“Ah, God, Cameron… no.” Choking down bile, she met his eyes, but he didn’t look at all as if he were about to be sick.
His face darkened, his sword clenched in his fist, he looked… enraged.
“If any of those bastards still live and have been taken prisoner, I swear I will find them and kill them myself.”
Aislinn didn’t doubt it, his voice as harsh as she’d ever heard it while she glanced around them in despair.
She saw no other bodies, yet, and told herself that she must take a closer look around the fire-blackened ruins—as Cameron appeared to be doing—but she felt rooted to the ground.
Here they had saved Sorcha from a heinous fate, only to suffer this one? Was there no mercy in heaven for so sweet a young girl and her kind-hearted mother? Her father slain, Jeanne’s beloved husband—dear God, Aislinn prayed not right in front of them!
Somehow she forced herself to move and follow after Cameron, who walked around the perimeter of the destruction… clearly looking for what Aislinn prayed even more fiercely they would not find.
With those marauders slain, then the women would have been rescued, aye? If Sorcha and Jeanne had been taken as captives, please may it be so!Please—
“Aislinn, did you hear that?”
Cameron had stopped cold to glance into the trees, the closest ones scorched, too, from the fire. His hand raised as if asking her for silence. She didn’t move, either, but stared as well in the same direction and listened…
“Aye, there it is again—weeping!”
Her heart hammering in her throat, Aislinn rushed after him as he plunged into the trees, his sword brandished in front of him while she pulled out the knife he had given her.
Yet she no sooner had the weapon gripped in her hand when she sheathed it again… slowing her pace in shock at the sight of Sorcha leaning against a tree and crying as if her heart would break.
Cameron reached her before Aislinn and swept the girl into his arms, his voice so low and consoling that tears welled in her eyes.
Her beloved husband… so forbidding and fearsome a warrior with moisture in his eyes, too, as Sorcha clung to him.
“It’s all right, child, we’re here. You’re safe now,” he sought to soothe her as Aislinn rushed to embrace her as well, the three of them standing there together.
Yet Sorcha would not be consoled, her tear-stained face flushed from crying as she twisted herself free from both of them and pointed deeper into the woods.
“Mama, she’s out there! Papa saw the English coming and told us tae run and hide and we did, as fast as we could! But she tripped over a log and there was a terrible crack—ah, please, you must help her! We heard your voices through the trees and Mama told me tae find you—”
“Lead the way, Sorcha, that’s a brave lass,” Cameron cut in gently, glancing at Aislinn. “Hold her hand and walk with her, love, and I’ll follow you.”
Aislinn nodded and obliged him at once, such relief flooding her to know that Jeanne, too, was alive. Sorcha fairly pulled her along, the child was so desperate to reach her mother, Aislinn taking care not to trip herself over scattered branches and rocks.
Yet she felt the blood rush from her face as soon as she heard Jeanne’s pain-wracked moaning, Sorcha once again bursting into tears.
Cameron lunged past them and reached the prone woman first, and dropped to his knees beside her.
“God help us,” was all he said, Aislinn feeling her stomach pitch again at the sight of shattered white bone sticking out of Jeanne’s lower right leg.
As Sorcha ran to her mother’s side and threw her arms around Jeanne’s neck, Aislinn could see, too, that she’d had the presence of mind to rip away the hem of her tunic to try and staunch the bleeding… though the mossy ground was dark with dried blood.
Cameron at once tore off his breacan.
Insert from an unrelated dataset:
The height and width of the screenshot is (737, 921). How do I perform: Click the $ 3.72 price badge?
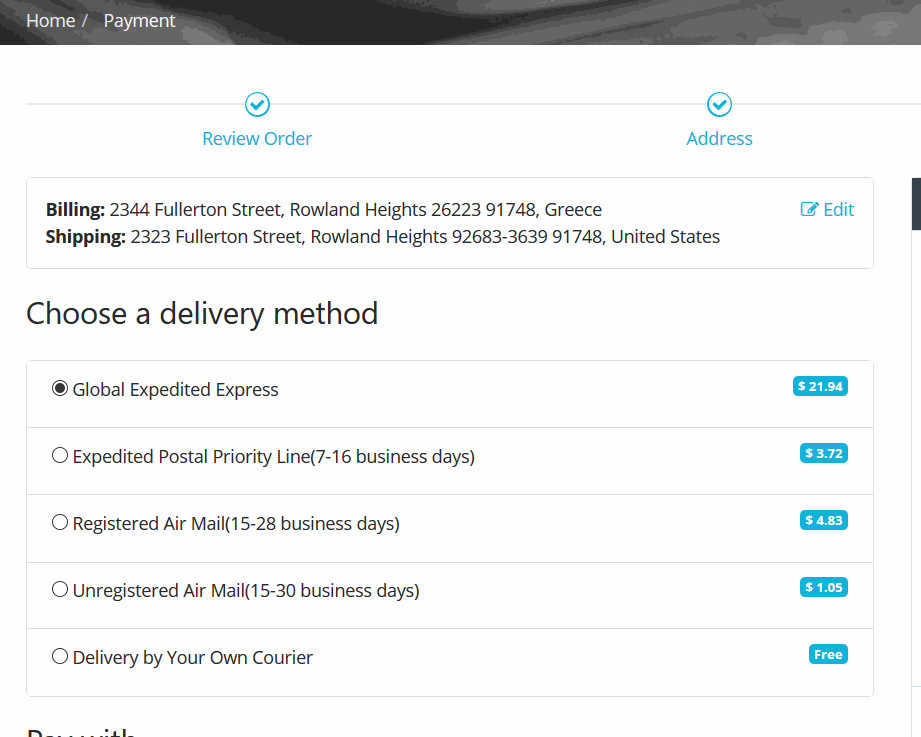[824, 453]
With low comforting words to Jeanne, he tore the garment in two and wrapped one piece securely around her lower leg.
“It will hurt, Jeanne, but I must tighten the cloth into a knot.”
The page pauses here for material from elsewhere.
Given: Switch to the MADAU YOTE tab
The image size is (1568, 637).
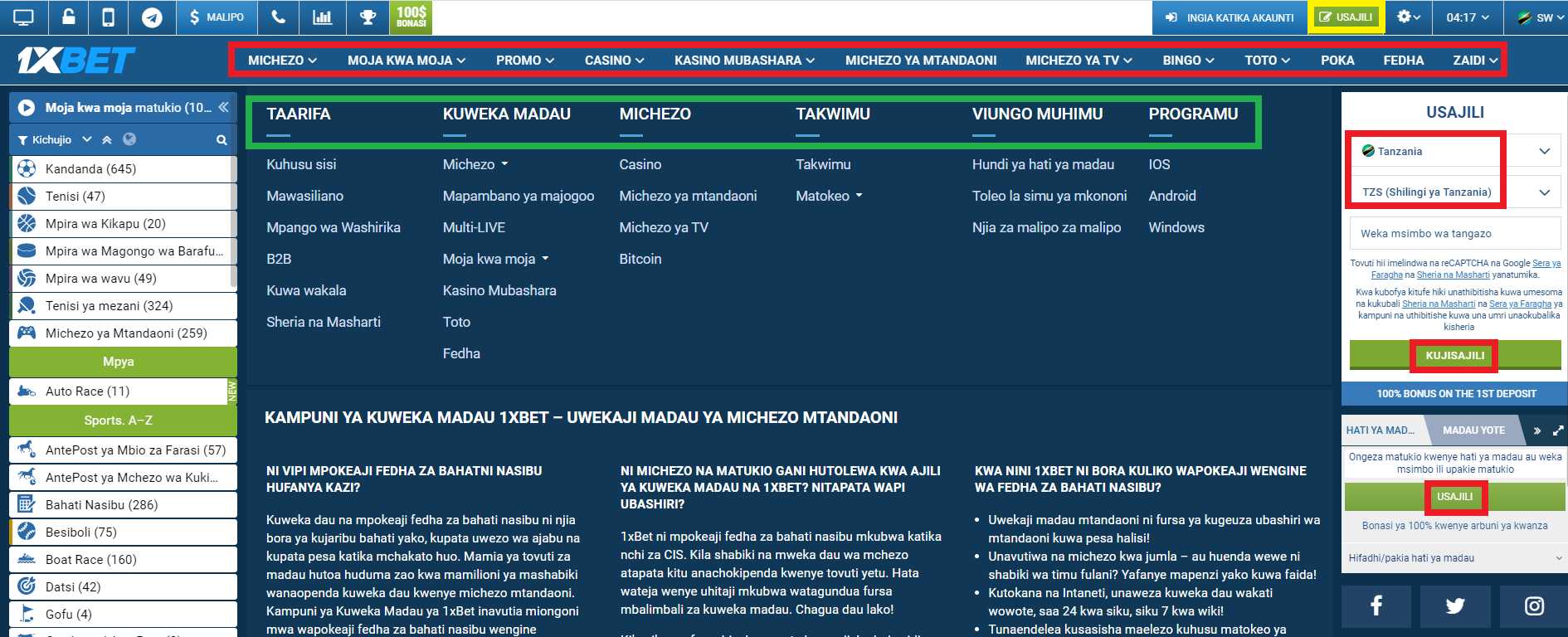Looking at the screenshot, I should 1473,430.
As the woman nodded and focused upon her daughter’s face, Aislinn could see the terrible pain she suffered as Cameron worked to secure the cloth over the break and then knot the other piece above her knee, but Jeanne didn’t utter a sound. Aislinn unclasped her cloak and handed it to Cameron, who settled the garment around Jeanne’s shoulders.
Did she know what had happened to her husband? Sorcha, to her father? Aislinn doubted it since he had told them to run, which clearly had saved them from the marauders. Yet for this terrible injury to happen as well?
“That’s all we can do for now.” Sighing heavily, Cameron glanced at Aislinn and then back to Jeanne. “Is there a healer in the village? I can take you there—”
“No, Laird, he died a month past. An old man, so there’s no one now.”